The current ASH contract allows it to “liaise with government and private health agencies, the media and any other appropriate organisations to raise public awareness of tobacco related issues and developments”. It says it will “prepare and distribute media briefings, commentary and releases on key tobacco issues. This will include maintaining relationships with key media.”

A quick look at the ASH website makes it clear it is a lobby group, but a lobby group that gets 89% of its funding from the taxpayer. I am all in favour of taxpayer funding quit smoking initiatives, but not funding a lobby group. One of its values is “A dedication to influencing public policy and social norms to tobacco related harm.” It has a page on its current campaigns, of which seven are about law changes, only one is actually about quitting smoking,

The current ASH contract provides for it to receive $578,000 p.a of taxpayer money in 2012. I’d say the vast majority of this goes on lobbying and media activities.

The Public Health Association received $311,967 from government grants in 2011, $305,843 in 2010 and $323,498 in 2009. In its financial statements it lists an item of income as “Advocacy/Healthy Public Policy”, as well as “Informed Debate/Communications”.

The PHA says that it “takes a leading role in promoting public health and influencing public policy…Our goal is to improve the health of all New Zealanders by progressively strengthening the organised efforts of society by being an informed collaborative and strong advocate for public health.”

On its website it has a letters to the editor guide.  It says: “Do you feel strongly about a public health issue? Write a letter to the editor using our simple letter writing techniques, list of email addresses and examples of sample letters (alcohol, housing, tobacco, oral health and preventing family violence).”

Smoke-free Coalition

The Smokefree Coalition (www.sfc.org.nz) says it is “committed to preventing the uptake of smoking among young people and reducing the smoking rates of all New Zealanders” and it has published a road-map for how to make NZ smoke-free by 2025. It received $167,213 in 2011 and 2010 and $179,890 in 2009 from government. This represented 98%, 96% and 95% of its funding in each of those years.

Those are just three examples where there is over a million dollars a year of government money going to NGOs for lobbying.

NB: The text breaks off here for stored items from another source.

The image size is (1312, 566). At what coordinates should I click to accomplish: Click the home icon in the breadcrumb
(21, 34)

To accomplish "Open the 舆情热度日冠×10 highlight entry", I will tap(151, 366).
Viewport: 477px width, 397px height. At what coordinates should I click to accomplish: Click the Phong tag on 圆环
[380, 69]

Another example is  the Turanga website (a government funded anti-smoking research initiative) has posted a page listing “3 ways to support a tobacco tax increase.” One of the ways is to write to MPs. The website directs readers to http://www.taxtobacco.org.nz/ in which readers can fill in their name and write a personal message to Key, Ryall, English or Turia. Readers can select from a range of sentences that they have written for them.

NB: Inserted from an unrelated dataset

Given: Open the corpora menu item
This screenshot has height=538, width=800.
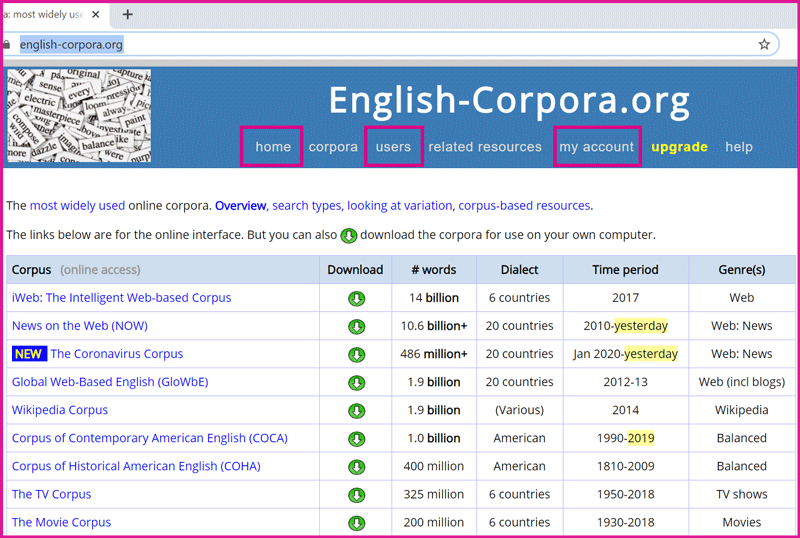Looking at the screenshot, I should (333, 147).
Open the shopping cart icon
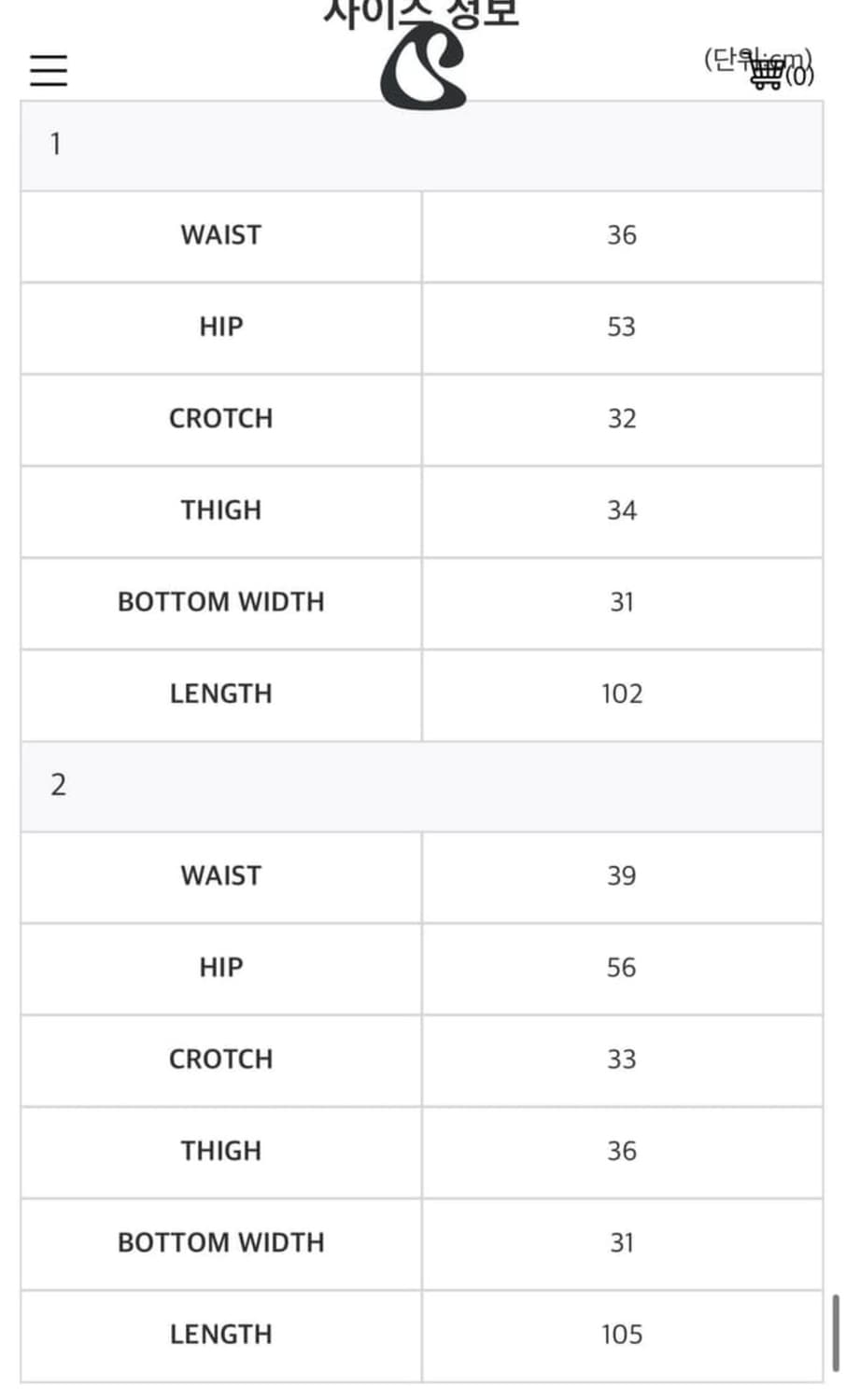 click(x=767, y=73)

Now I personally support an increase in tobacco tax. But that is not the point. Government money should not be used for NGOs to campaign for what the law should be. It is the thin end of corruption.

The second way of supporting a tobacco increase is: “ASH have some tax postcards to send to John Key, Bill English, Tony Ryall and Tariana Turia. If you would like a batch please email ash via their website www.ash.org.nz with your postal address and let ASH Director Ben Youdan know how many you need.”

That is also explicitly political lobbying.

As an individual taxpayer I’d be quite happy to donate some of my money to anti-smoking groups. But the Government should only fund anti-smoking groups which actually provide stop smoking services or genuine medical research. They should not fund advocacy groups to influence public opinion on future law and policy changes. ASH and the PHA should have their public funding removed, and they should rely on donations like all the other advocacy groups out there have to.